Daniel Goleman first brought Emotional Intelligence from the academic ivory tower into the world of business with his 1995 book, Emotional Intelligence: Why It Can Matter More Than IQ. In a more recent book, he draws on over two hundred studies, done in various countries, and finds that emotional competence accounts for two-thirds to four-fifths of the difference between top performers and average employees. Screening prospective employees for certain positions makes good common sense. Sales people need to be optimistic. They must be able to delay gratification, control their emotions and have empathy with others. For example, when L’Oreal used emotional intelligence as a selection criterion for hiring sales representatives, they found that emotionally intelligent people outsold their colleagues by $91,370  a year, on the average. Emotional Intelligence is important in building teams and networks within a firm. It is vital for leaders at all levels, including executives. Retail store managers who were best able to manage stress had higher net profits and more sales per square foot, per employee and per inventory dollar.

A large beverage company screened executives for Emotional Intelligence.
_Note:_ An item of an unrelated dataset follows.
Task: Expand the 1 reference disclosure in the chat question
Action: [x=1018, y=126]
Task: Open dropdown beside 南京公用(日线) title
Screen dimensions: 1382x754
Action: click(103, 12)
Before it began screening, half its executives left within two years, usually because they did not perform well. Executives selected for Emotional Intelligence stayed longer, earned higher performance bonuses and outperformed targets set for them by 15% to 20%.

Clearly, a business can improve its bottom line by screening appropriately for Emotional Intelligence. But that is only a fraction of what businesses need. When Emotional Intelligence makes such a difference, can an organization afford to stop with screening alone? Can businesses increase profits by offering training to increase the emotional competence of existing staff? Emotional competencies can be learned. With a good training program in Emotional Intelligence, an organization can maximize the potential of the employees it already has, from the top to the bottom of the organizational chart.

Like any type of intelligence, Emotional Intelligence includes both an inherent and a learned component. Pupils learn at school the skills they need to score well on traditional IQ tests. Training programs, such as our session Emotional Intelligence: The Pathway of Personal Success, teach adults the skills needed to become more emotionally competent. With the right training in emotional intelligence, businesses gain more emotionally competent staff members who function more efficiently, cooperate more productively and remain with the company longer.

A good training program in Emotional Intelligence includes work on integrity, awareness, responsibility, self-mastery, clarity, definition, action and self-valuing. Integrity is the ability to act on principle rather than on emotion. It includes the ability to delay gratification and to harness emotion in service of the principles that infuse our lives. Our principles determine how we perceive events and people; how we judge success or failure; whether we are optimistic and cheerful or pessimistic and joyless. At work and in life, we face key moments that are challenging, distressing, even painful. Good training in Emotional Intelligence helps your staff understand that the reality of the key moment cannot change, but that the interior response to it is a personal choice. They can focus on the task at hand, and make the choices that are most productive without wasting time blaming, resenting or complaining. Training can help your staff members take responsibility for their choices. They will know their life goals and have a clear vision of the path they will follow, making them more productive and capable of advancing. As your employees become aware of their own emotions and learn to control them in service of their life goals, your workplace will become not only more pleasant, but more productive. You will be able to promote from within more often, cutting training costs.

“Your teams will function more efficiently and productively when leaders choose to listen with empathy and team players take responsibility for their choices,” explains Susan Riddering, vice president of NorthStar360. “Training in Emotional Intelligence increases managerial skills, team building and employee competence at all levels – and that inevitably improves the bottom line.”